**Instructions for the task:** Retype the entries exactly, from the first line through the line containing "coord(95,368)".

═══ Input for this task ═══

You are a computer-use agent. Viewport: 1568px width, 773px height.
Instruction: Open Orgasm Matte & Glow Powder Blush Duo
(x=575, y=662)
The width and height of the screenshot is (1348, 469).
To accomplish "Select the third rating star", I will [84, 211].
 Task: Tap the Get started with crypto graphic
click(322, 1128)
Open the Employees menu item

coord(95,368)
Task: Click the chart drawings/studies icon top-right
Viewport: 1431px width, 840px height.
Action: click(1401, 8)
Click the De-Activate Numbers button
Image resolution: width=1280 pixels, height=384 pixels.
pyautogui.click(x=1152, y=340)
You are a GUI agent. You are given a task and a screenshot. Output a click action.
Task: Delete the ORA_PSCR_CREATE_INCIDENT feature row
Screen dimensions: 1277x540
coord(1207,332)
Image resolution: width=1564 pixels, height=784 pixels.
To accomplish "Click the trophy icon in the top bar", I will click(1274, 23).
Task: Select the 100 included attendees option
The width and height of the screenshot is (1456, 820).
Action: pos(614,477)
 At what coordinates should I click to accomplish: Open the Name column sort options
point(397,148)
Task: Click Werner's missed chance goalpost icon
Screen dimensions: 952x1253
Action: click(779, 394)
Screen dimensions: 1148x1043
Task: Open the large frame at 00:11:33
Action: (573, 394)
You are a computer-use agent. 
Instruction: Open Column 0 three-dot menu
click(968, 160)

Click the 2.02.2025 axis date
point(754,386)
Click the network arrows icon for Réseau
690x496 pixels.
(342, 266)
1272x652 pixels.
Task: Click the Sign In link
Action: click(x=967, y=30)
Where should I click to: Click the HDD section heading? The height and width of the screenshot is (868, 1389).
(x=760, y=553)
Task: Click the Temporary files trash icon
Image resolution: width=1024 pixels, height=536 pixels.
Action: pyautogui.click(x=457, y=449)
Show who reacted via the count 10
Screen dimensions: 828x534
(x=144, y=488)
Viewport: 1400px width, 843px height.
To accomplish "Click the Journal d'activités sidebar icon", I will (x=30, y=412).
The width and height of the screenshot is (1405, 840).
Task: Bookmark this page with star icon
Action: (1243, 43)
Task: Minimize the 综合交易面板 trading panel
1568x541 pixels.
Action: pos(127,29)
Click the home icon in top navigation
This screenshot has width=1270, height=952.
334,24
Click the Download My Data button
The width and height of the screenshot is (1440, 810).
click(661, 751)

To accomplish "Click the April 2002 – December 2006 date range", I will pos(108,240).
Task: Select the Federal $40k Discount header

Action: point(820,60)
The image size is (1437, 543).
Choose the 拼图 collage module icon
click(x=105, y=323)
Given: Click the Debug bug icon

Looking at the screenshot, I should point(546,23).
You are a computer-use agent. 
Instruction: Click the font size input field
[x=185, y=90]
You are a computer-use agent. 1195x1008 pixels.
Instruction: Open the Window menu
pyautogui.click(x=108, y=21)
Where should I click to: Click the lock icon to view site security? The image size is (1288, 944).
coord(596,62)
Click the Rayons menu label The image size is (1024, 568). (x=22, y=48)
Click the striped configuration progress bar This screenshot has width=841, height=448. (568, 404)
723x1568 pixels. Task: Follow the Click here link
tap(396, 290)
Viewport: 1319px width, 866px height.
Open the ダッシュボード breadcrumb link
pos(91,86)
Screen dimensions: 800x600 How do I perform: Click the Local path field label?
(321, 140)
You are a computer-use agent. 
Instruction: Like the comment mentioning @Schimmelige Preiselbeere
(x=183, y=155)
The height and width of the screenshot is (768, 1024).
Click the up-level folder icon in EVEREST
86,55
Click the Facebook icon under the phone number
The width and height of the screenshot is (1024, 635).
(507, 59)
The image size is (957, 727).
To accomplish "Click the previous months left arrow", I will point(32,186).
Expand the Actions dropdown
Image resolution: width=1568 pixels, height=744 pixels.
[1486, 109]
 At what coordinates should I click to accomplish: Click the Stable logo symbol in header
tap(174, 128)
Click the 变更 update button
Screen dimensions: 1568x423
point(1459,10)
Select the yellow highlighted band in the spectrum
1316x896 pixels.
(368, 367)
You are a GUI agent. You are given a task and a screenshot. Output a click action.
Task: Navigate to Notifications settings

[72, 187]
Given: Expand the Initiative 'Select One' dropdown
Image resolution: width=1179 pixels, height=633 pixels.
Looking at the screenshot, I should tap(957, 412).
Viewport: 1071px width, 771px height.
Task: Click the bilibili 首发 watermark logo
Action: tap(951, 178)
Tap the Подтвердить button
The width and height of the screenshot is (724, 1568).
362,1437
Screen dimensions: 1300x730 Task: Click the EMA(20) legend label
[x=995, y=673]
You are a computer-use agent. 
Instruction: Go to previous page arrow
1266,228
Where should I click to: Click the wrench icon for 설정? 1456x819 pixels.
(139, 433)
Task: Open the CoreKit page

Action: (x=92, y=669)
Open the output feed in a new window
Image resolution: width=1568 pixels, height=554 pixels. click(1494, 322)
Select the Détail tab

═══

**Worked solution:**
You are a computer-use agent. Viewport: 1568px width, 773px height.
Instruction: Open Orgasm Matte & Glow Powder Blush Duo
(x=575, y=662)
The width and height of the screenshot is (1348, 469).
To accomplish "Select the third rating star", I will [84, 211].
 Task: Tap the Get started with crypto graphic
click(322, 1128)
Open the Employees menu item

coord(95,368)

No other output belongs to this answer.